WORK TASK:
Each of the records must appear again, exactly as it was written.

TASK DATA:
....

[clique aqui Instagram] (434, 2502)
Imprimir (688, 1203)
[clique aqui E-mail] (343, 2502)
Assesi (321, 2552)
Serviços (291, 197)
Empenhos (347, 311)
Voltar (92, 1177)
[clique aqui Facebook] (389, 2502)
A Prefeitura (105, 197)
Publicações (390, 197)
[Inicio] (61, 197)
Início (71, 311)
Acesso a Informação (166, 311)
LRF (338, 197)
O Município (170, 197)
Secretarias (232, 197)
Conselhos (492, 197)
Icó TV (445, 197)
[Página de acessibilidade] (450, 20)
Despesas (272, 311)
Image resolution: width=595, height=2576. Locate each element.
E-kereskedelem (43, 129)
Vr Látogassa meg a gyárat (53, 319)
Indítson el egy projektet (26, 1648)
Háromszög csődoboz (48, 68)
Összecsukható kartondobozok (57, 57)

....

SOLUTION FOR THIS TASK:
[clique aqui Instagram] (434, 2502)
Imprimir (688, 1203)
[clique aqui E-mail] (343, 2502)
Assesi (321, 2552)
Serviços (291, 197)
Empenhos (347, 311)
Voltar (92, 1177)
[clique aqui Facebook] (389, 2502)
A Prefeitura (105, 197)
Publicações (390, 197)
[Inicio] (61, 197)
Início (71, 311)
Acesso a Informação (166, 311)
LRF (338, 197)
O Município (170, 197)
Secretarias (232, 197)
Conselhos (492, 197)
Icó TV (445, 197)
[Página de acessibilidade] (450, 20)
Despesas (272, 311)
Image resolution: width=595, height=2576. Locate each element.
E-kereskedelem (43, 129)
Vr Látogassa meg a gyárat (53, 319)
Indítson el egy projektet (26, 1648)
Háromszög csődoboz (48, 68)
Összecsukható kartondobozok (57, 57)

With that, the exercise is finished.